(Text under study Opens)

Passionate about food and her community, Samantha Taylor aims to improve Westsiders’ health through food.
This Westside emerging leader grew up in Austin and moved to Garfield Park after high school, where she has worked to improve her community for more than a decade.
Using her background in food and hospitality, Samantha has supported the Garfield Park Community Council’s efforts to bring affordable and accessible food and produce to the neighborhood.
“I believe food can change the dynamics of a situation,” she said.
Following her mother’s footsteps, Samantha started volunteering for the Garfield Park Community Council’s community market coffee, preparing tea, coffee and pastries for neighbors and market-goers.
What started as a way to support her mother’s endeavor to improve neighbors’ wellness using the skills she gained through a career dedicated to the food industry became a journey to create sustainable change in the community.
For about 15 years, she worked for McDonald’s, yet always dedicated time to her community bringing in her passion for food, she said.

(Text under study Closes)
(Material shown Opens)

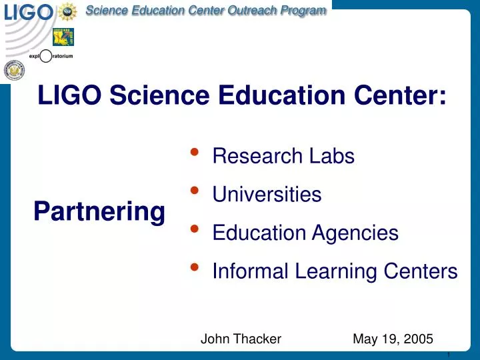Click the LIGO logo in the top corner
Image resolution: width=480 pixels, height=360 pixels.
tap(27, 12)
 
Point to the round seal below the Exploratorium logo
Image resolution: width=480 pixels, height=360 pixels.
tap(13, 69)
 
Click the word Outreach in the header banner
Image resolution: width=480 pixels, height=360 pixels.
tap(239, 10)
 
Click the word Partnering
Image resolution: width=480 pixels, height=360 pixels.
tap(99, 212)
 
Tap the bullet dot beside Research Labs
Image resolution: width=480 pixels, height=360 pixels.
tap(194, 152)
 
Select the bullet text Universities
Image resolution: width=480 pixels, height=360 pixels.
tap(267, 195)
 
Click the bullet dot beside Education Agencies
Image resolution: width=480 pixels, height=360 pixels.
tap(194, 229)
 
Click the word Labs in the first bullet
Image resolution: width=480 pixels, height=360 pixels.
tap(332, 157)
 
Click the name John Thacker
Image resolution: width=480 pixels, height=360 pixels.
tap(241, 339)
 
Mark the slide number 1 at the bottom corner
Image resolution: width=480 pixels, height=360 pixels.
tap(451, 354)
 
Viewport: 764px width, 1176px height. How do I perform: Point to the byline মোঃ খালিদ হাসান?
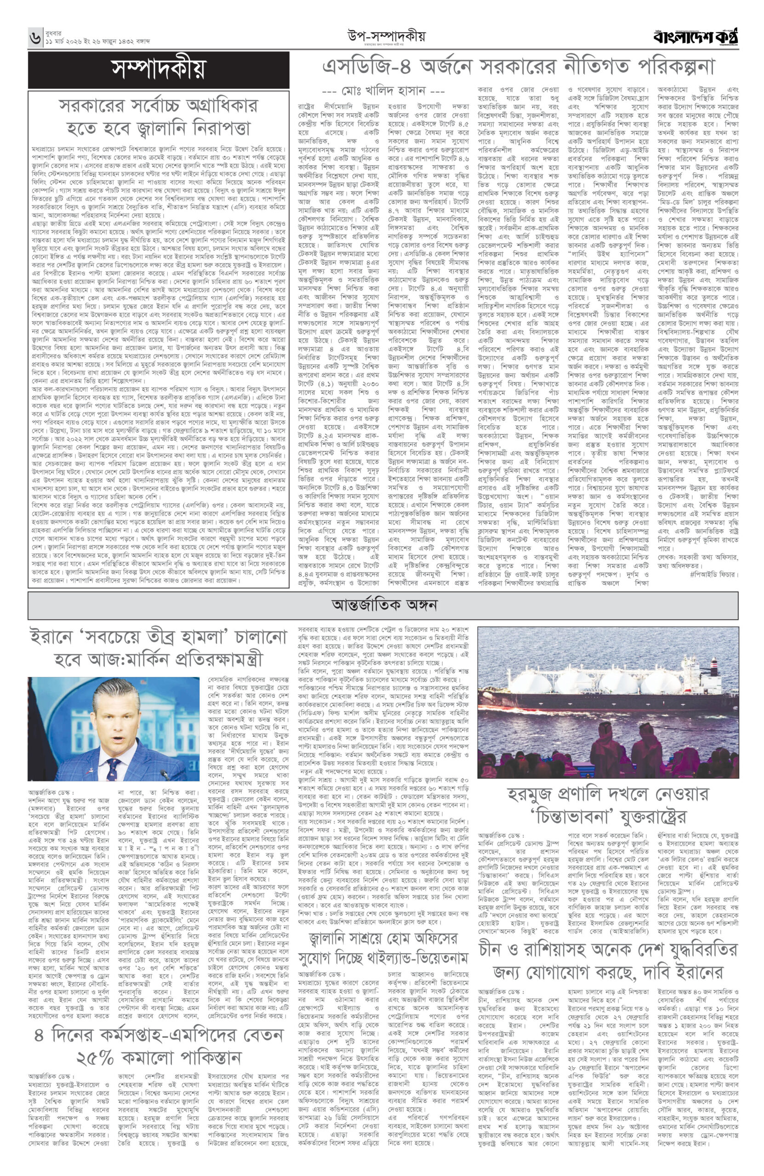(383, 91)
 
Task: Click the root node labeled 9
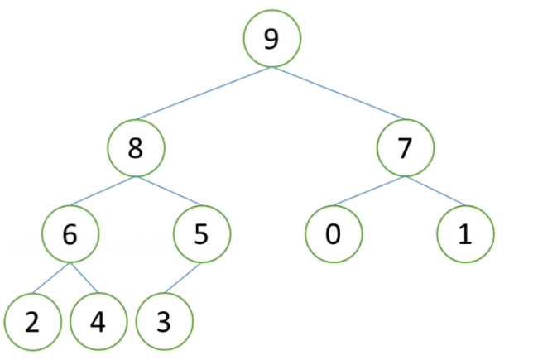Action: point(272,38)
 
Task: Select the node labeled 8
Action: point(136,148)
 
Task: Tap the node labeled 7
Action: point(406,148)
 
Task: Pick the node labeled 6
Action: point(70,234)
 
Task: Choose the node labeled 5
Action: point(202,234)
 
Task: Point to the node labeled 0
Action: point(334,234)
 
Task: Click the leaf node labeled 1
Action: point(465,234)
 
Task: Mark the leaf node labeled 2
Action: point(32,322)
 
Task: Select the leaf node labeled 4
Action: point(98,322)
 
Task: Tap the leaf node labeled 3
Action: point(165,322)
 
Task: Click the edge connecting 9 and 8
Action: point(204,94)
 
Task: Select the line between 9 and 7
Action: point(339,94)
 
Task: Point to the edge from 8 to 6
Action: point(103,191)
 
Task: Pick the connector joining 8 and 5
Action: point(169,191)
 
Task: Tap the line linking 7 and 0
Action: point(369,191)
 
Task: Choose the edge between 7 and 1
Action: point(435,191)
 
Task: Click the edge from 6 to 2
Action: point(51,278)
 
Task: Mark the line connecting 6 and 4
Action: point(84,278)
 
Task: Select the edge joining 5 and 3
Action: point(183,278)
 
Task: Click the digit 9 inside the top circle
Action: point(271,39)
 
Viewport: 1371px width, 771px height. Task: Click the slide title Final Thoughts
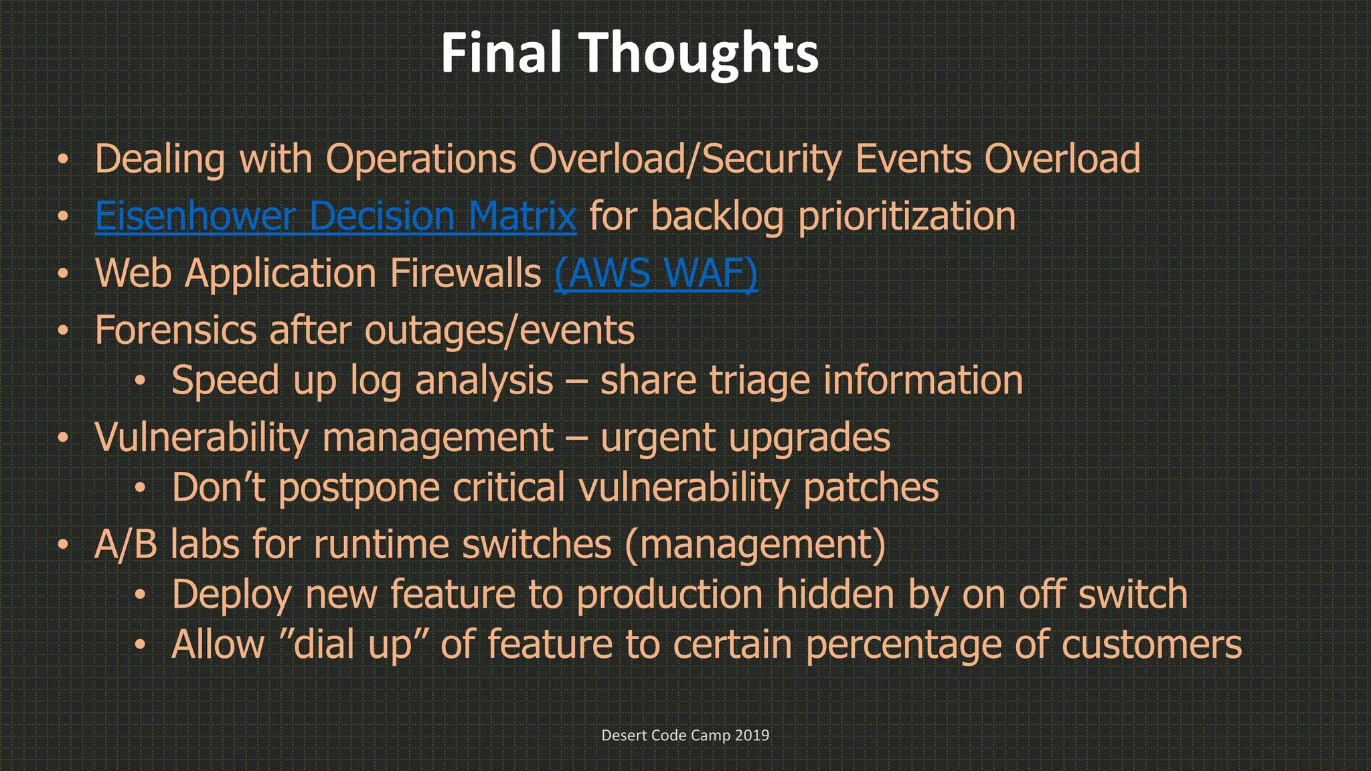(629, 54)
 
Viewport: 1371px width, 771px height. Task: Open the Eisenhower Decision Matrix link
(335, 216)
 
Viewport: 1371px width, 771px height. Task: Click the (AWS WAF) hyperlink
(656, 273)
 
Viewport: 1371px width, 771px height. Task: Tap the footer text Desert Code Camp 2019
(685, 735)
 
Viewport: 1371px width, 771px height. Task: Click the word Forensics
(175, 330)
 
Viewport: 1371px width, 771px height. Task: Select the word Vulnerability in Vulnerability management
(201, 437)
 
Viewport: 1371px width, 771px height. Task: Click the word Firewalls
(465, 273)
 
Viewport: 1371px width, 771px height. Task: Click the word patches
(870, 488)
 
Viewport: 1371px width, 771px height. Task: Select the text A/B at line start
(125, 544)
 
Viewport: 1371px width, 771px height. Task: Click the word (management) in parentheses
(755, 544)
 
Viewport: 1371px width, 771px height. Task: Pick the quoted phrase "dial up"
(352, 645)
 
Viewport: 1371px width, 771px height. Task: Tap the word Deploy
(232, 595)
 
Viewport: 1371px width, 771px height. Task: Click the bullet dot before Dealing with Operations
(63, 159)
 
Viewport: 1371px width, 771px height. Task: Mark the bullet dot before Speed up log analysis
(139, 381)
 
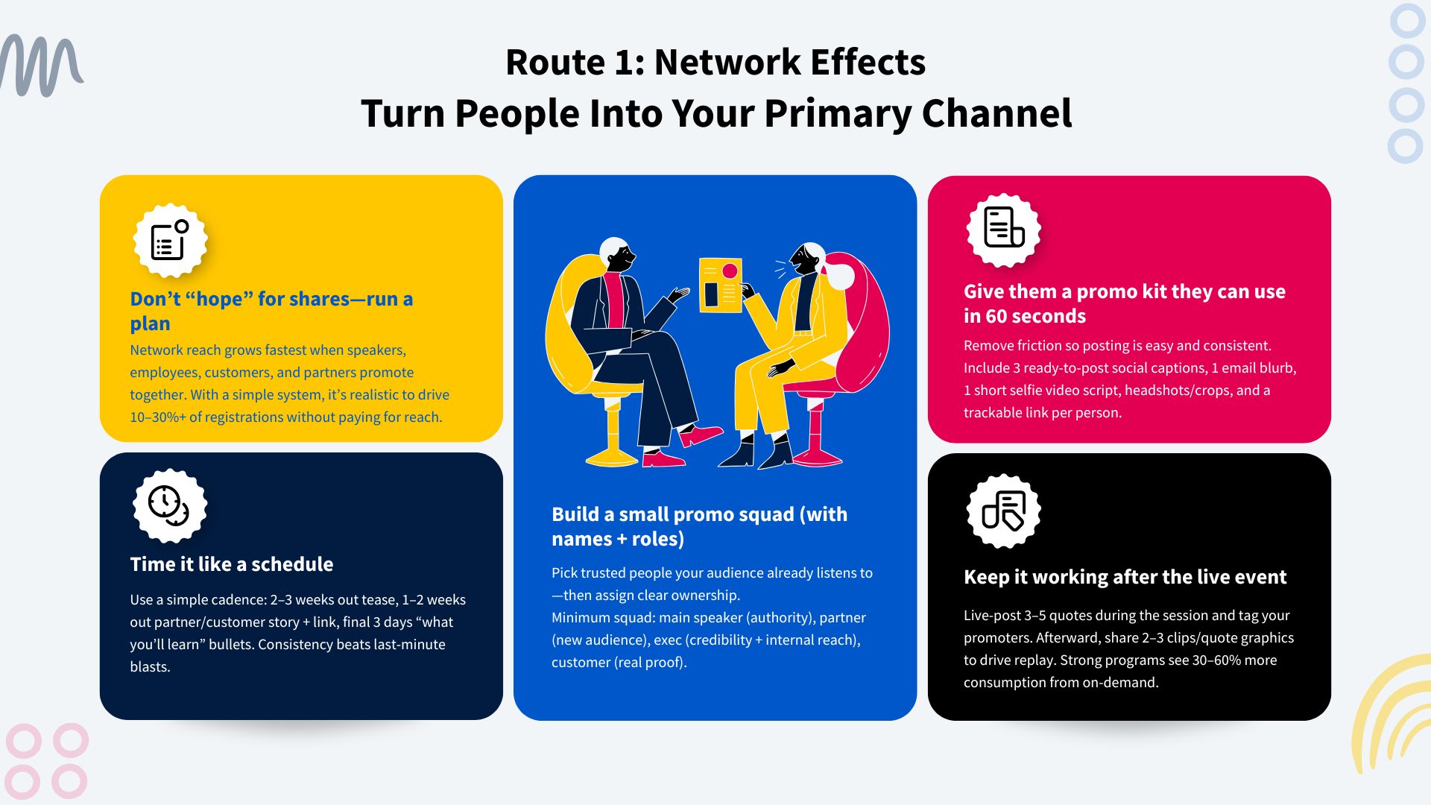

(Material shown Closes)

- [Questions on the material]
1. In the profile of Samantha Taylor, rewrite the paragraph beginning "Following her mother’s footsteps" in a single shorter sentence that keeps its main facts.
2. Decide whether each statement agrees with the profile of Samantha Taylor. Answer yes or no for each, and quote the words from the profile that settle it.
(a) Samantha grew up in Garfield Park.
(b) Samantha worked for McDonald’s for about 15 years.
(c) Samantha believes food can change the dynamics of a situation.
3. Carry the profile of Samantha Taylor further, beginning after its last sentence.

- [List of answers]
1. Like her mother, Samantha began volunteering at the Garfield Park Community Council’s community market coffee, making tea, coffee and pastries for neighbors and market-goers.

2.
(a) No: "grew up in Austin and moved to Garfield Park after high school"
(b) Yes: "For about 15 years, she worked for McDonald’s"
(c) Yes: "I believe food can change the dynamics of a situation"

3.
After graduating from a Westside high school, she graduated from Johnson and Wales North Miami campus with an associate’s degree in culinary arts and a bachelor’s in hospitality.
Throughout her career and community work, Samantha has seen the transformative conversations that can happen when food is shared.
“Food can solve a massive disagreement,” she said, adding food that is beautifully presented and prepared with care can be a way to start a dialogue.
Moreover, in a neighborhood with health disparities, having access and education about healthy food can reduce the life expectancy gap affecting Westsiders.
A 2019 report found Chicago has the largest health disparity in the country and another report found a 16-year-gap between West Garfield Park neighbors and Chicagoans living in the Loop, WTTW reported. These differences are partly caused by structural and socioeconomic inequalities, researchers found.
In the Garfield Park community market, neighbors get access to fresh produce and food that is often not available in the few corner stores in the community.
As the grocery stores in the area shut down in recent years, Taylor also helped bring a Garfield Park pop-up grocery store that has become one of the very few options for neighbors to quickly get the food they need, she said.
“I have had people saying they’re happy we're there because they could save money by not having to take the bus to the grocery store or they were able to walk to the shop to get fresh fruit,” she said.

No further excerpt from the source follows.